Four months after her personal appearance as commencement speaker had to be transformed into a virtual appearance via “radio,” National Public Radio icon Terry Gross finally got to engage the Vassar College student body face-to-face at the campus’s Student Building on Thursday, Oct. 4.
The host of NPR’s “Fresh Air” presented a more than two-hour program which utilized professional anecdotes and recorded segments from her show to illustrate salient themes of our time to an enthusiastic audience, which was eager to question the famous questioner.
Gross, whose more than 30-year-old show emanates from WHYY-FM in Philadelphia but is heard by more than 4.7 million people on 450 NPR affiliates, had to cancel her scheduled live address at the May 27 graduation ceremony due to the passing of her father a few days before. Nevertheless she fulfilled her commitment to the graduating students by taping her speech ahead of time, and as the CD played before the graduates and their loved ones, a Roaring ’20s-era radio stood in for her at the lectern.
Present now in the flesh at the Student Building lectern, she explained her philosophy of interviewing as a means of various forms of discovery, including self-discovery, before presenting herself to be interviewed.
“Interviewing is a really imperfect form, but I love it anyway,” she told the audience. “I like to interview people to find out what makes them tick; I also like to find out what makes me tick. Yet I understand why people are skeptical about opening themselves up to the press. We all require a place in our heart that’s totally private, shut off even to spouse, lover, family and friends.”
From arts to politics
The basic format of the program was a series of segments from “Fresh Air” interviews over the years with public figures as diverse as conservative talk shoe host Bill O’Reilly, actor George Clooney, pornographer Larry Flynt, the late director Paul Beltran and KISS bassist Gene Simmons, among others. These were followed by commentary from Gross, which tended to cluster around two main poles of contemporary life: politics and art.
“I have different rules for interviewing politicians than for interviewing other people,” she explained. “Politicians are so good at manipulating journalists, and I don’t want them to manipulate me more than they normally would.” Gross then illustrated her philosophy and method of asking tough questions by anecdotes and taped segments, one she sticks to even if it means that the guest might walk out of the studio in the midst of the show, as a few have done.
“Why do I keep persisting in the face of opposition?” she mused rhetorically. “If journalists backed off every time they asked a question which was embarrassing to politicians, think of all the things we would never be asking about.”
Unfolding the story
As diverse as are the realms of politics and the arts, famous people in both areas have a common quality of touchiness, on the evidence that Gross presented. The late actor Peter Boyle was heard in his taped interview refusing to discuss anything except his most recent film, though Gross was asking legitimate questions about defining experiences in his life. Whether the interviewee answers or not, it is a subject the radio host is determined to pursue.

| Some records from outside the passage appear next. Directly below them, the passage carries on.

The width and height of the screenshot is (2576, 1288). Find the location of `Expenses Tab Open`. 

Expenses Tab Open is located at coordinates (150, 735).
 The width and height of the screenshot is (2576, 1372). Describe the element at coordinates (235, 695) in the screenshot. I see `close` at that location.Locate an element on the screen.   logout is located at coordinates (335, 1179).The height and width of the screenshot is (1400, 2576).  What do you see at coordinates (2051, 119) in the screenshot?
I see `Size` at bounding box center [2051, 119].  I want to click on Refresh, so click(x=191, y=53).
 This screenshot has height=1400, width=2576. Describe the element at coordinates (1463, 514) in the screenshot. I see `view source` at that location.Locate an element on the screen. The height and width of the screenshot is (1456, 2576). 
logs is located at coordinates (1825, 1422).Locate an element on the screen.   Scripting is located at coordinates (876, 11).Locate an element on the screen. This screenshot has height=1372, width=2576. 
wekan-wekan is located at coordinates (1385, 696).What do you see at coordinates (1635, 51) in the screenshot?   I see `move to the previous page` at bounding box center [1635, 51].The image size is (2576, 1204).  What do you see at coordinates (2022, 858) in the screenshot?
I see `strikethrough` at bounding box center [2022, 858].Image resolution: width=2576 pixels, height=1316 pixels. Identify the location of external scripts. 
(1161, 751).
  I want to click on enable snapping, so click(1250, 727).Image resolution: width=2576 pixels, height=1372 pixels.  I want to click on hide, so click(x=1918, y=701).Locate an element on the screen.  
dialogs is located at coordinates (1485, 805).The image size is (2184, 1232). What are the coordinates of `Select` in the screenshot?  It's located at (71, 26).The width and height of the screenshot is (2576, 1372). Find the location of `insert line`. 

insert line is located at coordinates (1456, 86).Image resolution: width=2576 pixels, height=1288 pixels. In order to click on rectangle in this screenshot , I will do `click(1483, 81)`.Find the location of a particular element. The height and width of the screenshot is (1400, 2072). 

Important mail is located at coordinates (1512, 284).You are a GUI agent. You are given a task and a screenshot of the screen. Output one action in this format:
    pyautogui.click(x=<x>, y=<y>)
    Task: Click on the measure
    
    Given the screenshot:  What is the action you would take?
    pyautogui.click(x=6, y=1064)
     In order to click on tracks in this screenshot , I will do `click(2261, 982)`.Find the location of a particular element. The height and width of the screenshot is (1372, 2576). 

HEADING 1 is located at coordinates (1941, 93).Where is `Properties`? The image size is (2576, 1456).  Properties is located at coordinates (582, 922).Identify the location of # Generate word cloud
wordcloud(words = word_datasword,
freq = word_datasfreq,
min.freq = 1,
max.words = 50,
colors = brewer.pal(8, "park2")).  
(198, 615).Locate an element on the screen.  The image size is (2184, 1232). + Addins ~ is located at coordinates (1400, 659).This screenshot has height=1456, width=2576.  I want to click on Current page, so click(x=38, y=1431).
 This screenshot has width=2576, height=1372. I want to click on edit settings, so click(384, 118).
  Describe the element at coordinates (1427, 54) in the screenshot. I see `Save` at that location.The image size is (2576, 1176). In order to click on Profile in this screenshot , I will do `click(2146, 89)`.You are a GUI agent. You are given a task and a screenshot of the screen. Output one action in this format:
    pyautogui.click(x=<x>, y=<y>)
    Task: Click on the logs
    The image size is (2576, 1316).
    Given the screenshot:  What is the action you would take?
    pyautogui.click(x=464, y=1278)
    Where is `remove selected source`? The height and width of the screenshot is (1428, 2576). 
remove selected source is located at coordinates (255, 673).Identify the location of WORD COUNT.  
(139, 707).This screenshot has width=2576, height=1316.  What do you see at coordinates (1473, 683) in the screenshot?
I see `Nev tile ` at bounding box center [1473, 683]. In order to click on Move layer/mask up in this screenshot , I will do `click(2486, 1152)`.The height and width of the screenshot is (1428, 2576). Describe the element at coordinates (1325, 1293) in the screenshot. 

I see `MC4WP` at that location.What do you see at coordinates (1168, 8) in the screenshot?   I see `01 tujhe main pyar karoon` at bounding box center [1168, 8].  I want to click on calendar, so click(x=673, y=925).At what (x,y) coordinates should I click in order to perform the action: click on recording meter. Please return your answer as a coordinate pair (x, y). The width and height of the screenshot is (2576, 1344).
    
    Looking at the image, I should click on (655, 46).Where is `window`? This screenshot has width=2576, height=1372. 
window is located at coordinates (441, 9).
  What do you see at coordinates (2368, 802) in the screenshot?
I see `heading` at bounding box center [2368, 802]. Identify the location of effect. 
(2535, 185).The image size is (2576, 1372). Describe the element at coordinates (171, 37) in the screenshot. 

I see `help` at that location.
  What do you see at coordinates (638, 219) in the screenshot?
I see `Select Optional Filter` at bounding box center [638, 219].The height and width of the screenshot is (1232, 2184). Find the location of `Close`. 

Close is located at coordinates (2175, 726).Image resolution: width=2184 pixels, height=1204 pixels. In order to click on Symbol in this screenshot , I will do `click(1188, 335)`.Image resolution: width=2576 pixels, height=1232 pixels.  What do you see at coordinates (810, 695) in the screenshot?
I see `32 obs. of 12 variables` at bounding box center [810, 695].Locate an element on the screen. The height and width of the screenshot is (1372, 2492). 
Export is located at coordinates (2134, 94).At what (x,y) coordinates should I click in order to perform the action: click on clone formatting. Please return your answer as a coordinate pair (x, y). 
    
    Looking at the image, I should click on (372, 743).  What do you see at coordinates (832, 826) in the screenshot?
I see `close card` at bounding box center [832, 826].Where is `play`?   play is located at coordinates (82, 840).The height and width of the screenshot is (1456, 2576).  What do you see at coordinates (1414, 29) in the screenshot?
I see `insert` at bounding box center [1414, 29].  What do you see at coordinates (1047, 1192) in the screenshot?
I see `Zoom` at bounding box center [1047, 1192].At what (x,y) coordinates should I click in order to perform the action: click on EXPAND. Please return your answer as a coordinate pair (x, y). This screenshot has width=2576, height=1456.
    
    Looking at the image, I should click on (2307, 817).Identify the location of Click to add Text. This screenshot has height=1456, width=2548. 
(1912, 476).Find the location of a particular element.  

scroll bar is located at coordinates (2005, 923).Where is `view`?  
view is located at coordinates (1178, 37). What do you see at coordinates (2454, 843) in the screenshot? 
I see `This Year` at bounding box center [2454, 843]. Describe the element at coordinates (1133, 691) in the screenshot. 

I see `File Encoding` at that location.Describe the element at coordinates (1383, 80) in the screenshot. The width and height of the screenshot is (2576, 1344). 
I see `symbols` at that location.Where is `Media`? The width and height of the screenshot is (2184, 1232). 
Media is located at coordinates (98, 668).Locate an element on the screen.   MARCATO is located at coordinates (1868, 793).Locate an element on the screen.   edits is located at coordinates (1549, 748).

“Artists may have a gift, “ she explained, “but it is so profoundly influenced by everything they have gone through and which has affected them in their lives, particularly in their formative years. I always want to know: What shaped that gift?”
Gross seemed determined to pursue that line of inquiry as a result of her own personal narrative, which she stresses is one of strength emerging from failure.
“We’re defined at least as much by our weaknesses as by our successes,” she told her as-yet-untested listeners. “I failed rapidly and spectacularly at my first profession, which was teaching in an inner city school in Buffalo, New York.” And she emphasized that her early years on radio were difficult.
“There were almost no women on the radio when I was growing up,” she said. “The main exception was the FM progressive rock DJ Allison Steele. And the fact that my voice was higher then was a problem; I sounded like a feminist Minnie Mouse.” Gross then played a tape of herself from 1973 to confirm this for the audience.
At the end of the talk, it was the listeners’ turn to question.
“If someone is running for office, does that mean they’re not normal?” asked a young woman.
“Most people who are driven to do big things are not normal,” Gross replied. “Normal people like to relax.”
“Do you have a particular journalist you admire?” a young man asked.
“All of the journalists covering Iraq,” Gross responded with visible respect. “It’s really incredible how they risk their lives to tell the truth, the way they keep uncovering things that would otherwise remain hidden. We should all have gratitude to them.”
“What is the future of broadcast journalism?” asked an adult woman.
“I’m really worried about the future of radio, “ Gross said. “It’s not a part of young people’s lives like it used to be. Still, I hope radio never dies.”
After the program concluded and the “Fresh Air” host had signed numerous copies of her book “All I Did Was Ask,” it was the turn of the Dutchess Beat to get in a final question: “Are you surprised or flustered by people who walk off your show? How do you interpret their behavior?”
“Well, for some people it’s like a performance,” Gross said. “The only people who walk off are really famous people; Famous people are temperamental. My husband once remarked that perhaps they didn’t take their meds. Actually, it’s kind of interesting when it does happen.”